» **WHAT NEEDS TO BE DONE**
Among the entries below, how many lines hold "this"? Reply with the number only.

[[ DATA LISTING open ]]

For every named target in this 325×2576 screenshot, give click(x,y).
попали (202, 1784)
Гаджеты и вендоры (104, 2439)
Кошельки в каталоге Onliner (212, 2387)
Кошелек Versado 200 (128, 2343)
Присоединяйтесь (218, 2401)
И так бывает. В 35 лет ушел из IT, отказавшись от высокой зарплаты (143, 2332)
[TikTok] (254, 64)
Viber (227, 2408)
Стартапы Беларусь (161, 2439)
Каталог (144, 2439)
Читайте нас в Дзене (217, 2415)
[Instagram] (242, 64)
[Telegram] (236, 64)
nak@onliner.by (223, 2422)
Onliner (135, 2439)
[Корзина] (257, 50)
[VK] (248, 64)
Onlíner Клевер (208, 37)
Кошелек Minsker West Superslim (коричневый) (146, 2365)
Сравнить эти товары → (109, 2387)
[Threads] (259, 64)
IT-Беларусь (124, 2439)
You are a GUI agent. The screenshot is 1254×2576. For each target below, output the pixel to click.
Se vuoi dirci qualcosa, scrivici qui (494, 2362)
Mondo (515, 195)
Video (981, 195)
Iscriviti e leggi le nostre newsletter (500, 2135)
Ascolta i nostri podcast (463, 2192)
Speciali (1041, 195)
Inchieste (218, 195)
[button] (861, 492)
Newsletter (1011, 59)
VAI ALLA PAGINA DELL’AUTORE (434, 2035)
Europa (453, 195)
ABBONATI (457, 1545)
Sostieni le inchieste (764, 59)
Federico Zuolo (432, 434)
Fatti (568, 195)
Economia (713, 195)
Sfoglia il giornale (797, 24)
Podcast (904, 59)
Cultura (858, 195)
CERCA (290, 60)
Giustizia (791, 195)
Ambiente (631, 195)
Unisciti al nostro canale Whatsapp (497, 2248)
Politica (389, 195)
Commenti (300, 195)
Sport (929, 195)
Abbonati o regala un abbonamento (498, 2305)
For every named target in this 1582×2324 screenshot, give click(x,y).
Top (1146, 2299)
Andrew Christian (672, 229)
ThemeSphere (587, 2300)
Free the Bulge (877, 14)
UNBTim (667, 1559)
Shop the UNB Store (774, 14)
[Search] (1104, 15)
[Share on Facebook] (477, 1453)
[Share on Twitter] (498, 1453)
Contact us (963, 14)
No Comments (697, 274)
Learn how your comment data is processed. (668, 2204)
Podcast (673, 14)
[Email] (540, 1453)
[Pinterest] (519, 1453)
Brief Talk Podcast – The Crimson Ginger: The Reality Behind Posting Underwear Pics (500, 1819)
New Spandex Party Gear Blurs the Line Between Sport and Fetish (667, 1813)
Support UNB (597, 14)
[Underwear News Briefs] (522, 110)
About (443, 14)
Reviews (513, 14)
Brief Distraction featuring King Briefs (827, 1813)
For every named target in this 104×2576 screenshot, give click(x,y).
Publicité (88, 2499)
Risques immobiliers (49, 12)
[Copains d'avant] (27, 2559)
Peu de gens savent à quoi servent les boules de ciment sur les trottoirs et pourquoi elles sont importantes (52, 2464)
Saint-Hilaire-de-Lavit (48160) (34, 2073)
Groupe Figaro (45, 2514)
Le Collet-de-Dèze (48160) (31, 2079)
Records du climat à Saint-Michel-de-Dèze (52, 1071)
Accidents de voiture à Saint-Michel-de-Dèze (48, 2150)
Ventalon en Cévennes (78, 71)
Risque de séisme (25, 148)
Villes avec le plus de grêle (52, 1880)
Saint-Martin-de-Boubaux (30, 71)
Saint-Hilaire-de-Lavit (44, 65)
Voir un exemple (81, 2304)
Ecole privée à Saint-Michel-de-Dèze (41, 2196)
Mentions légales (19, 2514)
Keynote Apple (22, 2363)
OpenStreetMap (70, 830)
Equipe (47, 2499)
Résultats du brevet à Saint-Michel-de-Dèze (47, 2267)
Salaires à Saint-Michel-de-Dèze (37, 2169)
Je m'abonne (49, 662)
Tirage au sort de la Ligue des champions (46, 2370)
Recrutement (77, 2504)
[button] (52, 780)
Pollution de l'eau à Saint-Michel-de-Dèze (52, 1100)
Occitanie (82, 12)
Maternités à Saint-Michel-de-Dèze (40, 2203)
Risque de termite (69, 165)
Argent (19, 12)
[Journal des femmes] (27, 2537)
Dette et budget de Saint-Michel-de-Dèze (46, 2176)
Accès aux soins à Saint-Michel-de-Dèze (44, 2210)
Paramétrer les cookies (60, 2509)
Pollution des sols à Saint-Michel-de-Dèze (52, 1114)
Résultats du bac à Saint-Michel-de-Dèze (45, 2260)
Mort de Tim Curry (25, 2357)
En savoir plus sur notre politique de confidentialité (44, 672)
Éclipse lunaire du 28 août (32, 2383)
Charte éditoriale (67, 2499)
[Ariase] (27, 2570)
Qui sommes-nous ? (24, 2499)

[[ DATA LISTING closed ]]

» **TASK OUTPUT**
3